Quanto tempo tardará até ficarmos desapontados com o líder A? [...]


O tema parece algo familiar, não?
Qual será? As eleições .... na Alemanha!
Traduzido livremente do International Herald Tribune de 16.09 que, por sua vez, cita Sven Hillenkamp do Die Zeit.

O resultado só não foi tão claro por défice de carácter/carisma do líder A, Angela Merkel, e excesso dos mesmos do líder B, Schroeder. Está bom de ver que o C é H. Kohl e o D é H. Schmidt.

Acho que por cá já vimos algo muito parecido, não? Como anda semelhante a democracia no mundo...

18 setembro 2005

Cabedelo do meu tempo



Atravessada na foz, uma língua de areia. Duna frágil e instável. Desafia a corrente do rio, sustendo o ímpeto das vagas. Possivelmente que, se um deles falhasse, não sobreviveria e de resistir desistiria.

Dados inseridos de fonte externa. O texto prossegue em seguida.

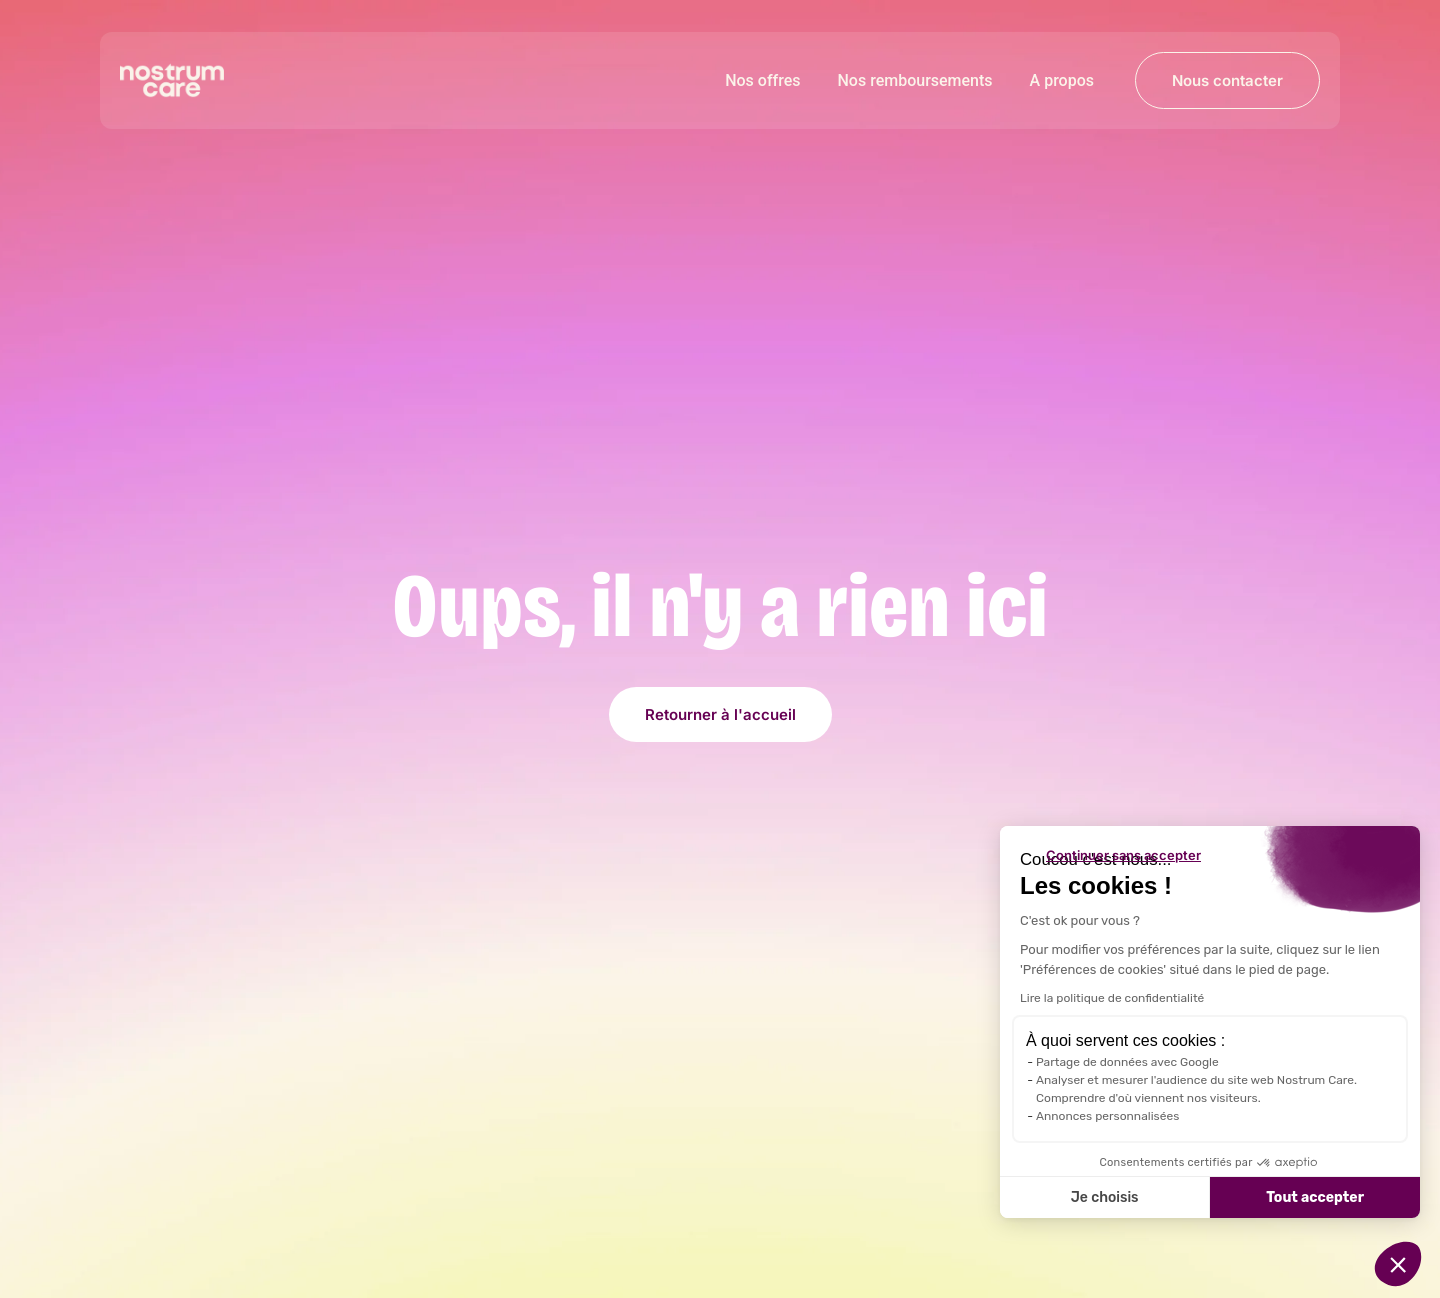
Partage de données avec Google (1127, 1062)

Muralha frágil. Água doce, água salgada. Ilógico recorte. Mas que está.
Assim como eu estou, moído de pancada, entre a corrente do meu tempo, inexorável a desaguar, e o vaivém dos dias que me bate na cara.

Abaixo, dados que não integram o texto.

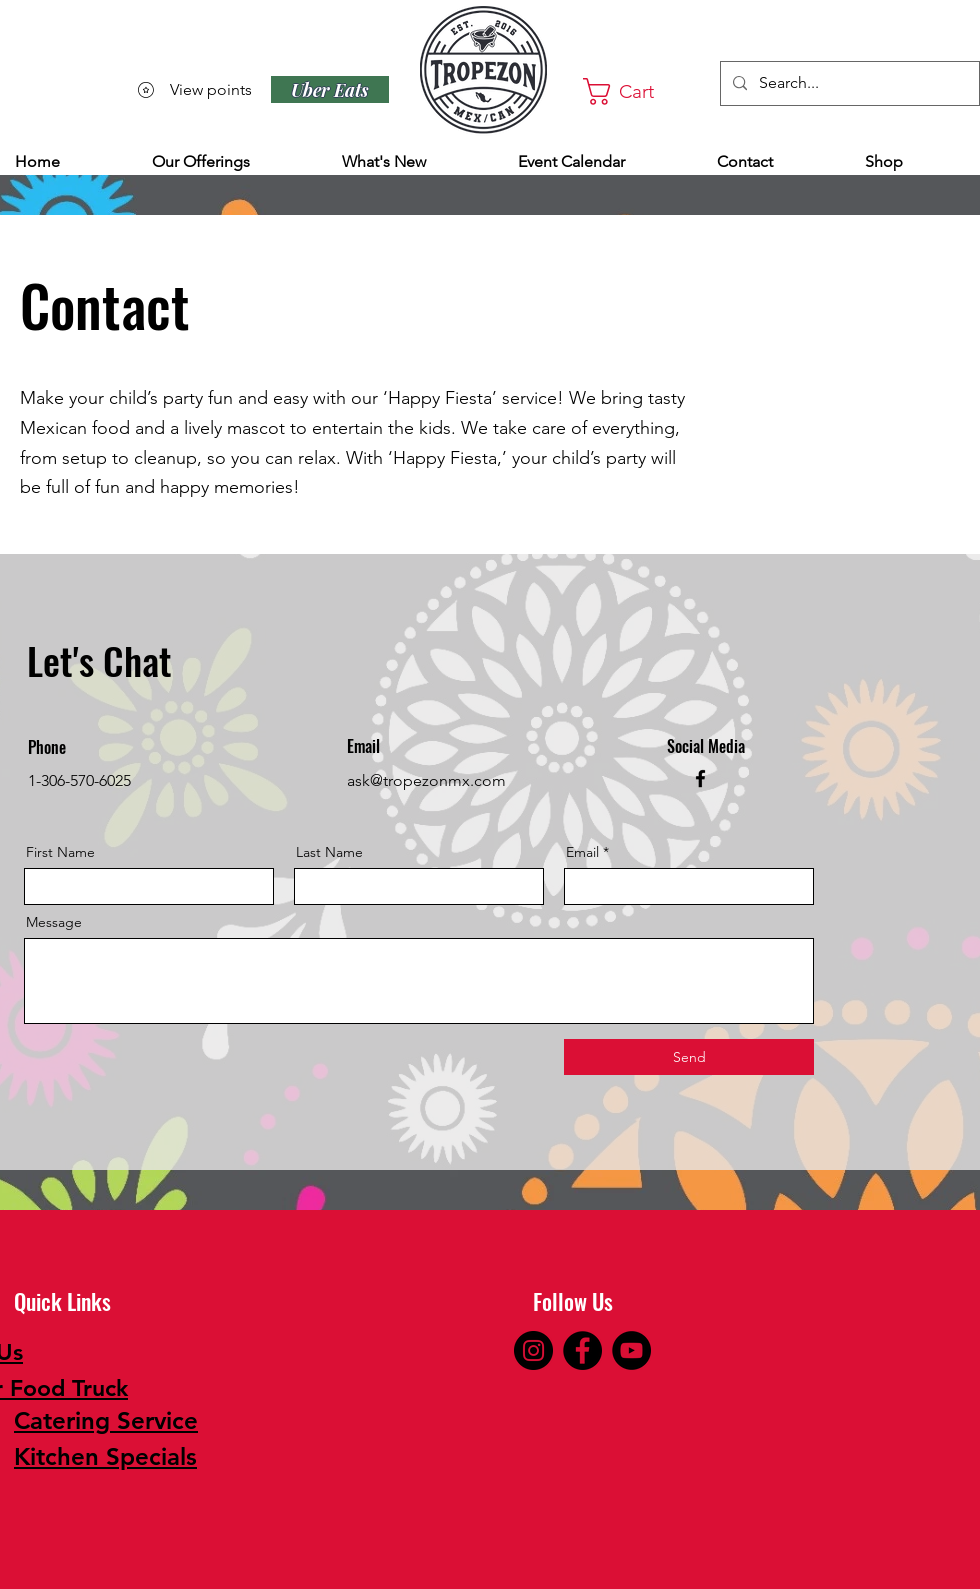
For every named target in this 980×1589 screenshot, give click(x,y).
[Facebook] (700, 778)
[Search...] (848, 83)
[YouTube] (631, 1350)
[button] (637, 91)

O rio constante marcando a irreversibilidade do fim e o mar cíclico de ondas e marés recomeçadas.

Cabedelo do meu tempo, heroísmo angustiado de aguentar e de poder escolher para que lado me afogar.

Ou ficar por enquanto só, parado, isolado, na imensidão dos dois lados.
Entre o fim de um curso e o instintivo refazer das vagas

16 setembro 2005

Há quem se preocupe comigo!

Passou-me recentemente pelas mãos o resultado de um inquérito mundial, realizado no final de 2004 por um fórum da indústria e distribuição de bens alimentares. O organismo chama-se CIES e o inquérito abrangeu 65 países. Solicitava-se a responsáveis do sector que, de uma lista de 13 pontos, hierarquizassem os que considerassem mais importantes para o ano seguinte.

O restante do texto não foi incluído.